To do » Output the span of lines from the one that contains "Given: Click the" through the end of the records, inclusive, exactly as written and free of pictures.

——————

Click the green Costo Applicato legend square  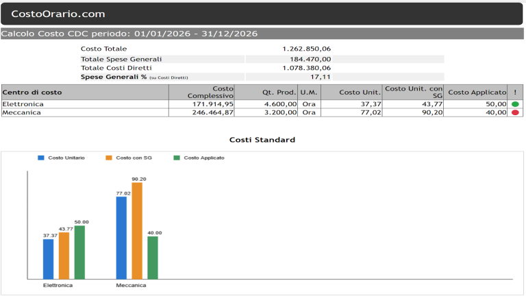pos(177,158)

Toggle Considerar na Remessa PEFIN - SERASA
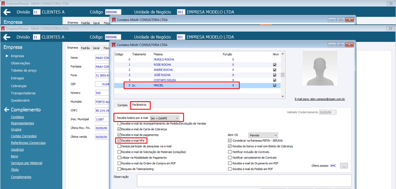230,140
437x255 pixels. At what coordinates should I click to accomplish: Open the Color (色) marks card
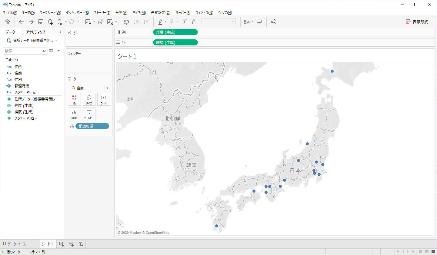[x=74, y=99]
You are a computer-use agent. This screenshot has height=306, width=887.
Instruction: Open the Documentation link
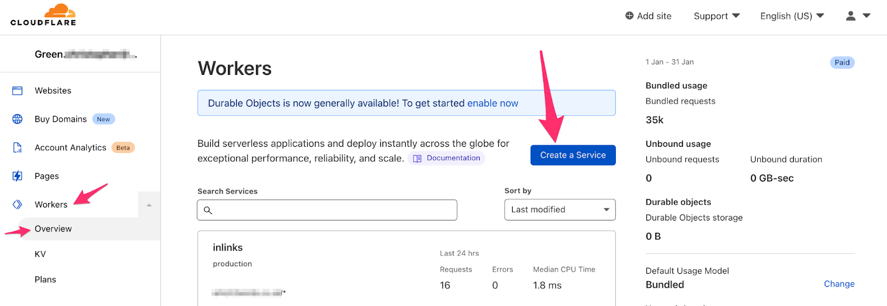pyautogui.click(x=447, y=158)
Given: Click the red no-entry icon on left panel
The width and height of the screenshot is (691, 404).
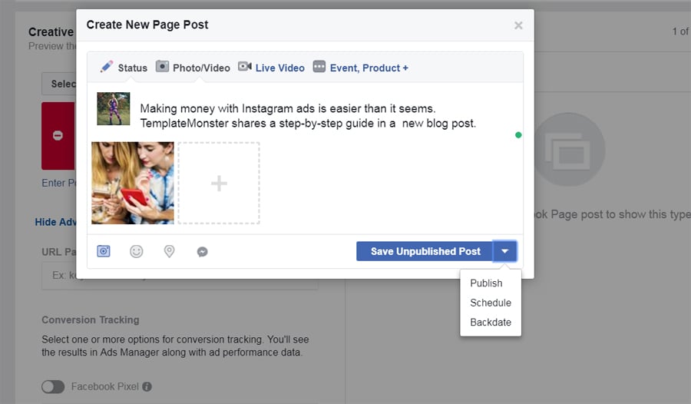Looking at the screenshot, I should pyautogui.click(x=58, y=136).
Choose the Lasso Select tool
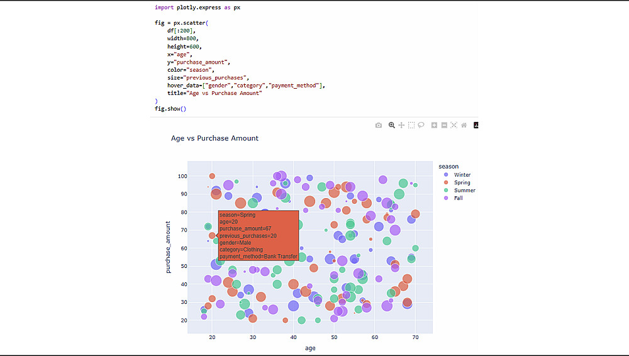 point(421,125)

——————

Answer box »
Given: Click the red no-entry icon on left panel
The width and height of the screenshot is (691, 404).
Looking at the screenshot, I should pyautogui.click(x=58, y=136).
Choose the Lasso Select tool
 point(421,125)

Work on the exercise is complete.